Privacy: The Beginning of the End
Jason M. Pittman, Sc.D.
Privacy, because of its perceived necessity today, is rarely questioned in the context of tomorrow. To question privacy is to commit a grave act of heresy. As a result, the Age of Information has engendered an information model that has divided humanity into those with information and those without information. The measuring stick that serves as the fulcrum between those divisions is privacy.
We want privacy, but we want information too. We want information from others, and about others, but we do not want our information to be known. A subtle paradox exists therein.
If we are to survive as species during the next age, the Virtual Age, we need to ask tough questions about privacy.
You might be in the camp that demands more privacy. I suspect that you demand privacy because you feel that your information is valuable and threatened. You might be in the camp that is indifferent as long as your technology continues to work. In other words, you are comfortable with information being used as a currency to pay for services.
Or you might be in the camp that feels that privacy is secondary to (national) security. To you, information is ageless, and of perpetual use; thus that information holds strategic value.
To be fair, human cognition can be quite nuanced. Not only are there perhaps more camps to define but an individual may belong to multiple camps depending upon the nature of the information. For the purposes of the present discussion, I will leave aside the question of how demands for privacy can be categorized; I am more interested in exploring questions related to all the categories of privacy demand. Further, I am posing these questions in the context of the future.
Thus, the simple question, to begin with, is: is information privacy good for our future?
You surely have an answer. Given the state of affairs in modern society, you might be screaming, “yes!”. I bet that you at least nodded your head in affirmation.
If we are talking only about the present -- about now -- I might nod my head too.
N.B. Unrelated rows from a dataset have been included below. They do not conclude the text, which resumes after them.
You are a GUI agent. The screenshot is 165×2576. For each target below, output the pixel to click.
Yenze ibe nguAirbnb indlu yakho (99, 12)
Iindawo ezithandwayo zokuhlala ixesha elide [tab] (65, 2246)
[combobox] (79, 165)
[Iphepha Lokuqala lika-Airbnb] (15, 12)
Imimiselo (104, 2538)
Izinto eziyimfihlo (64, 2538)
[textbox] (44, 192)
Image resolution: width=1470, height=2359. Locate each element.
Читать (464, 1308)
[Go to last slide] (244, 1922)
I'm not so convinced, however, about privacy in relation to tomorrow.
In fact, my position is that privacy is a flawed concept, flawed in ways that will pose more and more of a problem as we journey into a future of immersive technology and interconnection. It is already becoming, in some respects, a dangerous anachronism. Ultimately it may threaten the existence of our species. Like an appendix, privacy is a vestige waiting to burst from infection. And we are dangerously infected with the notion that privacy is good for us.
You most likely feel differently about privacy. You should; the present day is fraught with information used as currency. You should; today, we still view information as something permanent, as something to be owned and safeguarded. But this perspective may reflect a basic conceptual distortion.
When I started pondering the simple question of whether privacy is good for our future, I held the notion that privacy was a necessity. After all, we believe that privacy is something that we fight for, something that is to be won. Privacy is under attack; we must defend. The statistics could not be a lie: the public overwhelmingly (more than 90%) believes privacy to be important.
This, of course, is a good narrative because it appeals to our natural senses. That is, the sense to belong to a group, the sense to defend that group, and the sense to fight. And why suspect that the need for privacy is anything more than just a story? After all, we understand that privacy is a fundamental characteristic of the human condition. Privacy is something we naturally crave, we naturally need. Privacy is a redistribution of information power which keeps us safe from prying (electronic) eyes. On the other side of this same coin, those who threaten privacy are the adversary. The only use for (our) private information is a nefarious use, or so the narrative goes.
However, even if such claims are true, will those claims also be true in the future? There’s no guarantee of course. What if we want to ensure that the truth of those claims persisted into the future -- wouldn’t it make sense to find out if there are any flaws in privacy? Or, if those claims were no longer true, wouldn’t it make sense to gain an understanding of what we might gain as a result?